Haha. Indeed. I meant one condition only + max for the right boundary.
oh yeah, I could definitely optimize mine. I basically just n^2 check all the ranges and stop if nothing merged. I started doing something more but then realized there was <200 pieces of data so I didn't expect any performance problems. Sometimes I'll do a little cleanup after the fact, but last night I opted for sleep 🙂
My solution, sorting the ranges + merging overlapping ranges in a linear pass https://github.com/ChrisBlom/advent-of-code/blob/master/src/adventofcode/2025/day05.clj#L1
for part 2 I sorted all the ranges by the left element and then joined them together
Did roughly the same sort-then-merge way to combine ranges as everyone else, then stuck it in a sorted-map for O(log(n)) time lookup of IDs.

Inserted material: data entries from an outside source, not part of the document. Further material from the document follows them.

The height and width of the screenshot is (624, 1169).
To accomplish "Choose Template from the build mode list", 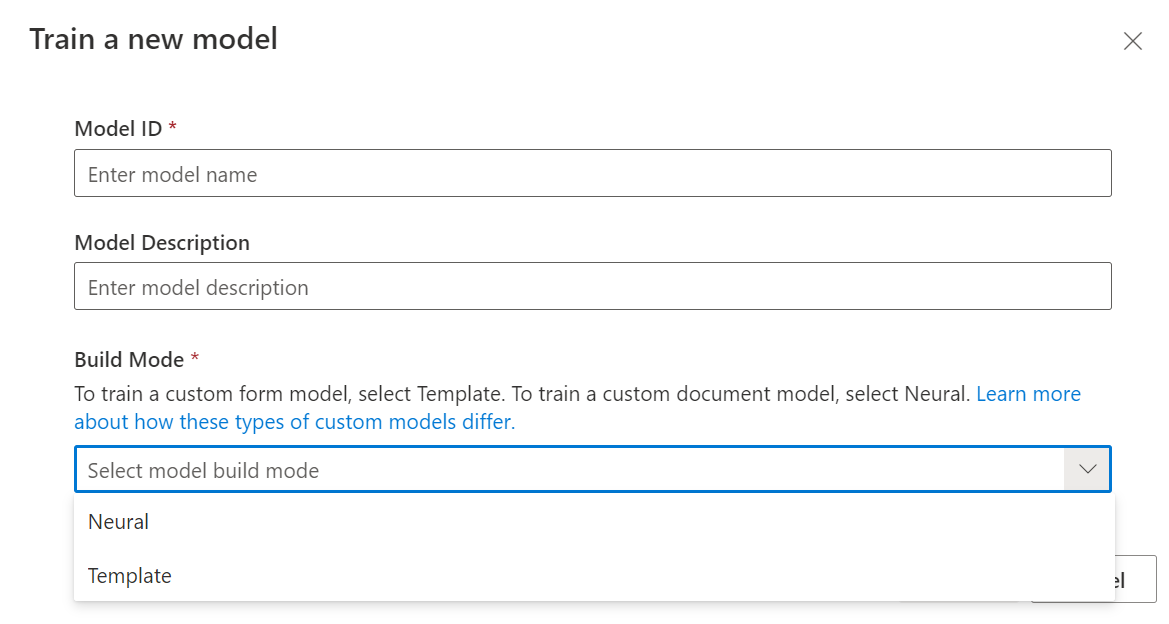I will click(x=130, y=576).
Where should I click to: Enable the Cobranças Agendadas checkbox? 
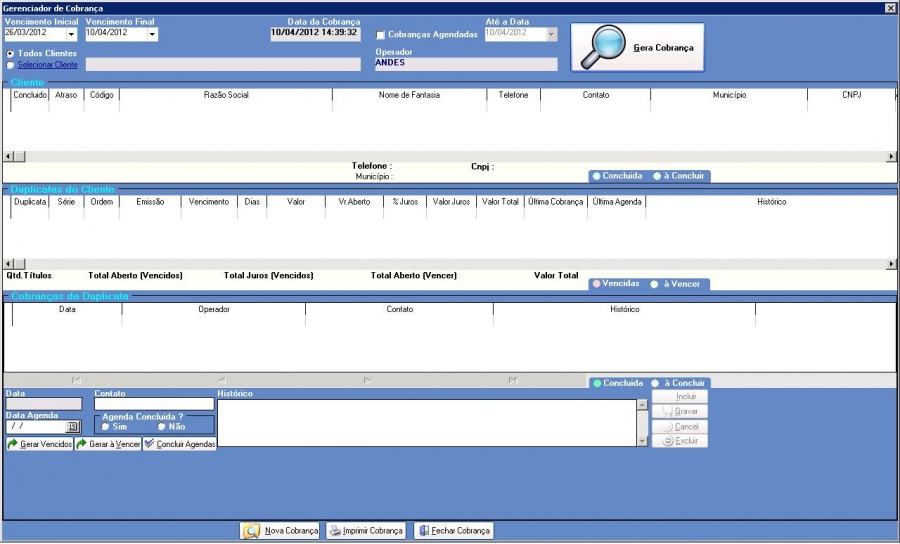(x=380, y=35)
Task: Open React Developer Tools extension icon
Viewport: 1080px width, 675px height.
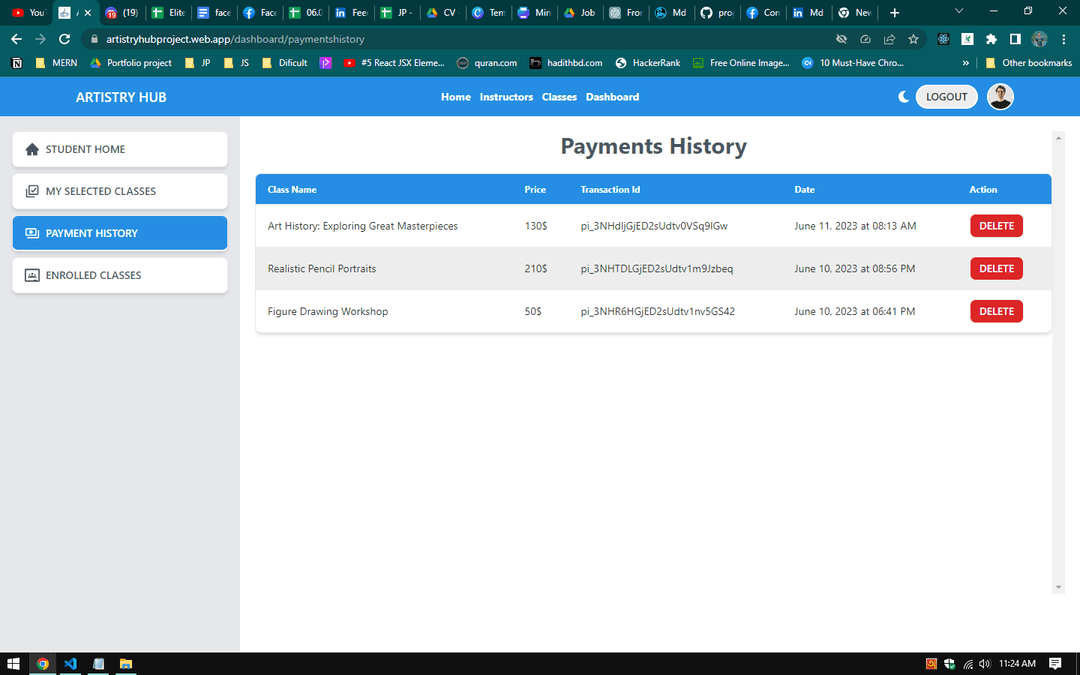Action: [943, 39]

Spent an embarassing amount of time thinking I could subtract the amount of IDs that are overlapped from the total as it is in the input... then instead went on to do some very funky splitting of overlapped ranges instead of merging... 🫣 https://github.com/samcf/advent-of-code/blob/main/2025-05-cafeteria.clj
Ranges can be compressed without sorting, recursion/looping, and with just two overlap checks (as opposed to 4).
(defn- in-bin? [[start end] ingredient]
(<= start ingredient end))
(defn- bins-overlap? [[start-1 :as bin-1] [start-2 :as bin-2]]
(or (in-bin? bin-1 start-2)
(in-bin? bin-2 start-1)))
(defn- join-bins [bins]
[(apply min (map first bins))
(apply max (map second bins))])
(defn- overlapping-bins [bin bins]
(->> bins
(filter #(bins-overlap? bin %))
set))
(defn- conj-bin [bins bin]
(let [overlapping (overlapping-bins bin bins)]
(conj (set/difference bins overlapping)
(join-bins (conj overlapping bin)))))
(defn- compress-bins [bins]
(reduce conj-bin #{} bins))@bwancor I like how you’ve factored this. The tradeoff of sorting is that it takes an upfront n*log(n) time penalty in order to avoid the n^2 penalty of comparing every range to a growing set of joined ranges. (I think your code ends up comparing each bin to about n/4 other bins on average.)
I had to do something similar with 3D objects a while back (lat/lons + altitude) and used the recursive approach. Looking back now, I probably could have made that code way faster by avoiding recursion.